Es un total abuso. Advertí desde hace años, incluso siendo diputado, que los legisladores de Morena tomarían los ahorros de las Afores, de las y los trabajadores para seguir sosteniendo lo insostenible: un sistema que compra votos a billetazos, bajo la fachada de programas sociales.

Somos víctimas de legisladores que, en lugar de legislar para el pueblo, operan como cobradores. No somos la caja chica, somos el botín principal de los "morenistas".

¿Hasta cuándo van a saquear nuestros ingresos? ¿Hasta cuándo van a servirse de nuestro esfuerzo y trabajo? Lo que ocurrió este 7 de abril con la aprobación, por parte de los legisladores de Morena, de la reforma para que el Gobierno meta mano al 30 por ciento de nuestras Afores para financiar sus "obras estratégicas", es un atraco. No hay garantías de que nuestro dinero sea bien empleado, ni de que nos lo regresen, no hay reglas de operación claras. ¿A quién le vamos a reclamar? si se aprobó un cheque en blanco.

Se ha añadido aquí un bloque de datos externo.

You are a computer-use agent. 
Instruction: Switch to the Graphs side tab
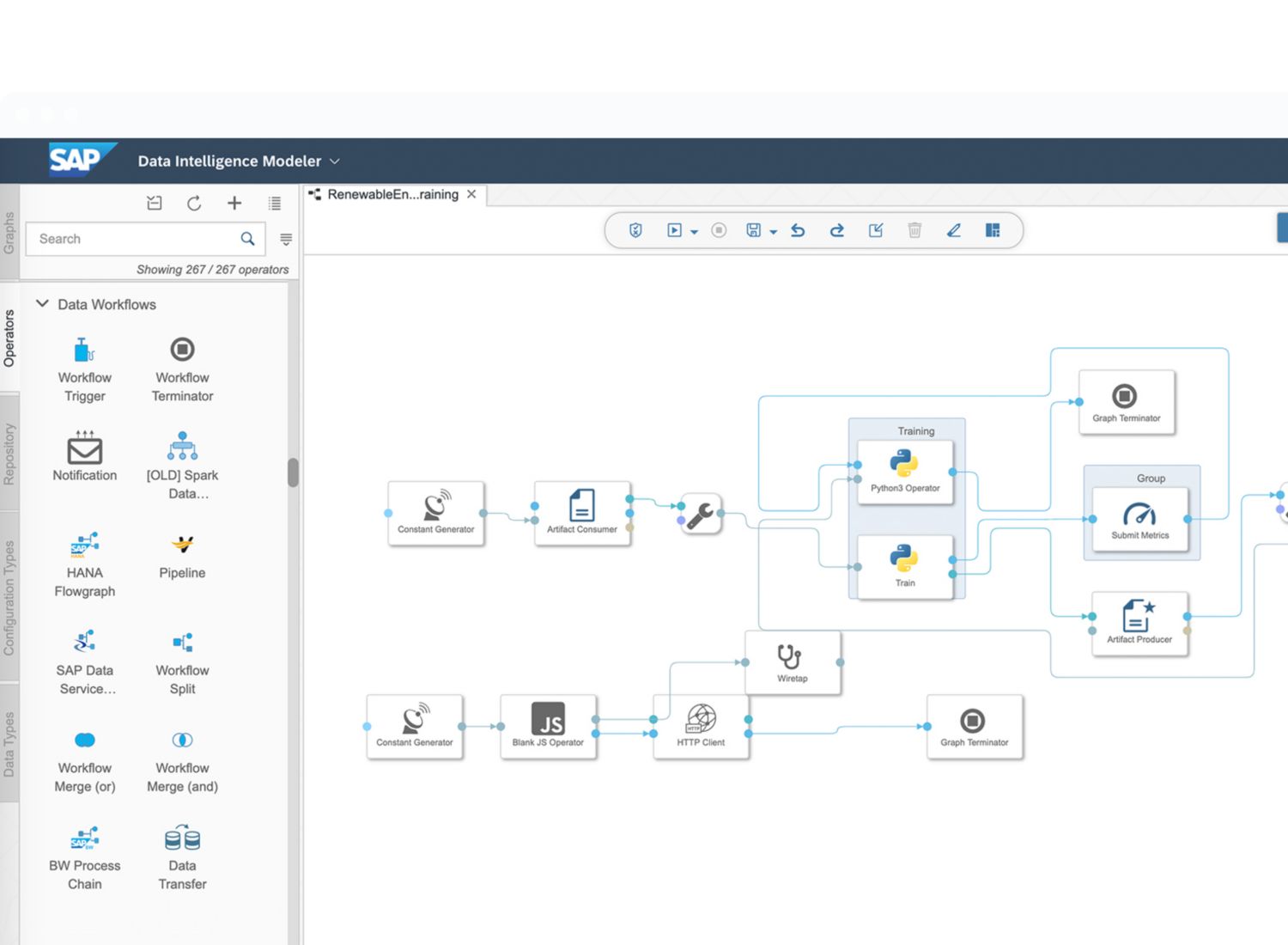(9, 232)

Estamos atados de manos. Cooptaron a los cabecillas del sindicalismo mexicano. Están casi todas las centrales obreras: las rancias, las nuevas, las señaladas por robos, estafas y saqueos. Esos "charros" están con Morena para no ser enjuiciados; les intercambiaron su silencio y complacencia por su libertad.

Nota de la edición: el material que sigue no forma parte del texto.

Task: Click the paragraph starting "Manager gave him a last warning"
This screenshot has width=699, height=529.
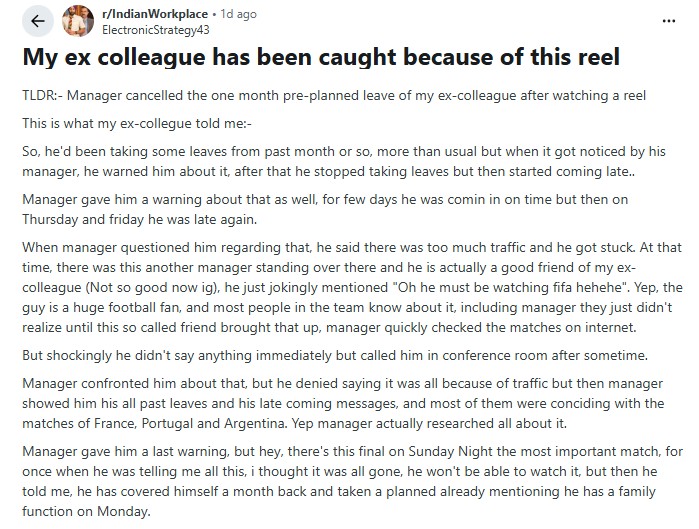Action: point(352,481)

Nunca se quejaron del tope de utilidades, no implementaron una acción real, no dan la cara a sus agremiados para explicar que los legisladores de Morena están acabando con nuestro patrimonio. Basta con saber que Napoleón Gómez Urrutia fue de las primeras adquisiciones de Morena y que él promovió el tope de las utilidades y luego toda la yunta del charrismo siguió sus pasos.

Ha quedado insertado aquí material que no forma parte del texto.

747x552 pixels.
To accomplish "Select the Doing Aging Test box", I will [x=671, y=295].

La traición al sector laboral es sistemática y cínica. Ya lo dijimos: el charro mayor, Napillo, en 2021 puso tope al reparto de utilidades. Este personaje abrió camino para que los legisladores se enfocaran en armar una cadena de abusos donde los únicos afectados somos los trabajadores. Nos disminuyen ingresos, nos quitan ahorros para pagar becas, se apropiaron de 2.6 billones de pesos de las subcuentas de vivienda del Infonavit, nos cobran altos impuestos y quitan el fondo minero, entre otros.

Hoy sufrimos un nuevo descalabro, aunque dicen “primero los pobres”, nos ponen letras chiquitas a la reforma de las 40 horas y nos imponen la Ley Checador. Lo que empobrece al trabajador, ya que se podrán laborar hasta 50 o más horas en una semana de alta producción sin pagar un solo centavo de tiempo extra, siempre y cuando el promedio al final del mes no exceda las 40 horas por semana.

Todo es un total engaño. Las y los trabajadores tenemos enemigos en todas las cúpulas del poder, pero que no se confundan: el hambre y el atropello tienen memoria. No nos quedaremos callados, las y los mineros del FRENTE no vamos a contribuir a que financien sus ocurrencias políticas con el sudor de nuestra frente ni con el patrimonio de nuestros hijos. Si tocan el ahorro de uno, tocan el futuro de todos.

Marcharemos a nivel nacional el próximo 1 de mayo. Como desde hace ocho años, no hay nada que celebrar; basta mirar nuestros tarjetones de pago para palpar la realidad. No hay ninguna bonanza, todo ha sido pérdida con la Cuarta Transformación.

Saldremos a las calles y despertaremos conciencias; masificaremos nuestra propuesta, porque no gozamos de liderazgos reales. La voz del minero se escuchará más fuerte, porque si nosotros no lo hacemos, nadie lo hará. No es una lucha individual, es por el futuro de las familias, es una lucha por México.